- **QUOTED PASSAGE**
-=-=-
Back-to-back Stanley Cup champions! Since 1998, no team has won the Cup in back to back seasons, making this achievement even more meaningful for the Pittsburgh Penguins and their fans. Without a doubt, the Pens would not have earned this accomplishment if it weren’t for Captain Sidney Crosby’s direction. This is Sid’s third Stanley Cup win over the past eight years of his career, and as he deserves, he’s been awarded the Conn Smythe Trophy as the NHL’s most valuable player for the second season in a row.

Not surprisingly, sports experts argue that Sidney Crosby exemplifies the definition of leadership. So, what can Sidney Crosby teach us about leadership? And how does Sidney Crosby’s leadership on the ice translate to successful leadership in the workplace?

Let’s take a look at three of Sidney's leadership strengths:

1. Setting the team up for success. During the Eastern Conference Final of this year, Sidney Crosby became the 22nd player in all of NHL history to have 100 career postseason assists. This means that Crosby has successfully set up his teammates to score a goal in the playoffs over 100 times in his NHL hockey career alone. Setting up others for success is just as important for workplace leadership as succeeding individually. If you aren’t providing your incumbents with the tools they need to be successful in their roles, then you aren’t doing your part as a good leader. 

Here are some tips for setting your team up for success: 

  • Set attainable goals
  • Delegate assignments that will help incumbents expand their knowledge and achieve those attainable goals
  • Provide training opportunities where needed and wanted 

2. Being a team player. It doesn’t take the point above to illustrate that Sidney Crosby did not win the Stanley Cup in back-to-back years by himself. The success of the Pittsburgh Penguins over the past two years isn’t because of Sidney Crosby alone – it’s the work that he and all his teammates have put in. As a leader, you cannot expect to excel for focusing solely on yourself. One of the most important metrics leaders should be focusing on in terms of gauging their leadership success is how well their team is performing. If you are a leader and your team is not performing up to par, it’s important to start asking yourself some important questions. These are just a few examples of questions good leaders can confidently answer with a “yes:”
-=-=-
- **TASK INSTRUCTIONS**
- a) According to the text on Sidney Crosby's leadership, since what year has no team won the Stanley Cup in back-to-back seasons?
- b) In the records from the line with "Where should I" to the line with "pyautogui.click(x=1207, y=696)", switch "Screen dimensions" to "Screen size" and write out only those lines, leaving everything else unchanged.
The text and the records are unrelated to each other.

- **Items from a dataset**
-=-=-
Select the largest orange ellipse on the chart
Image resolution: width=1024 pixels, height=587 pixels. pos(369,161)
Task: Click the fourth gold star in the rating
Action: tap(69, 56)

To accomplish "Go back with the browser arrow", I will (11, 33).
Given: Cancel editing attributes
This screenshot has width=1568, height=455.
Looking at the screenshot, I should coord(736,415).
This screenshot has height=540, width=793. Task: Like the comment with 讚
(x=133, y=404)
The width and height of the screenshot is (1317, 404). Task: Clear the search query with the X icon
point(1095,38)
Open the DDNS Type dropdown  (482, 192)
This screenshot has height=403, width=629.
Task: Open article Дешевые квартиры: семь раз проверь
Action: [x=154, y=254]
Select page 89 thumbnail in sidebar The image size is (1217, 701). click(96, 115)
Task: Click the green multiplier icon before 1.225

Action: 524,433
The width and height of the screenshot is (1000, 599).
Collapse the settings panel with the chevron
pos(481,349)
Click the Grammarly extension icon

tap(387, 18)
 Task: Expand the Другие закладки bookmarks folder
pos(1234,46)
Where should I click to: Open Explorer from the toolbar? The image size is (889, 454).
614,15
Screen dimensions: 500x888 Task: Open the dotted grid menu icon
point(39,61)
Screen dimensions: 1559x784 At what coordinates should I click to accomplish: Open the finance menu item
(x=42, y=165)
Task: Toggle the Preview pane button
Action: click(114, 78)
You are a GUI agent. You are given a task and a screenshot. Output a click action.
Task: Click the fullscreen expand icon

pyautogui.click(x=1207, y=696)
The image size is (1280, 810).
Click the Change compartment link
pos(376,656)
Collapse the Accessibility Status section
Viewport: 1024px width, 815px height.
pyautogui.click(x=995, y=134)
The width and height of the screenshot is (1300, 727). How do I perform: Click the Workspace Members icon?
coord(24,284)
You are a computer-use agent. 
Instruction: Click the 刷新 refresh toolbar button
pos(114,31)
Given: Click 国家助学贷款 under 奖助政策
-=-=-
- **ANSWERS FOR THE TASKS**
- a) 1998

- b)
Where should I click to: Open Explorer from the toolbar? The image size is (889, 454).
614,15
Screen size: 500x888 Task: Open the dotted grid menu icon
point(39,61)
Screen size: 1559x784 At what coordinates should I click to accomplish: Open the finance menu item
(x=42, y=165)
Task: Toggle the Preview pane button
Action: click(114, 78)
You are a GUI agent. You are given a task and a screenshot. Output a click action.
Task: Click the fullscreen expand icon

pyautogui.click(x=1207, y=696)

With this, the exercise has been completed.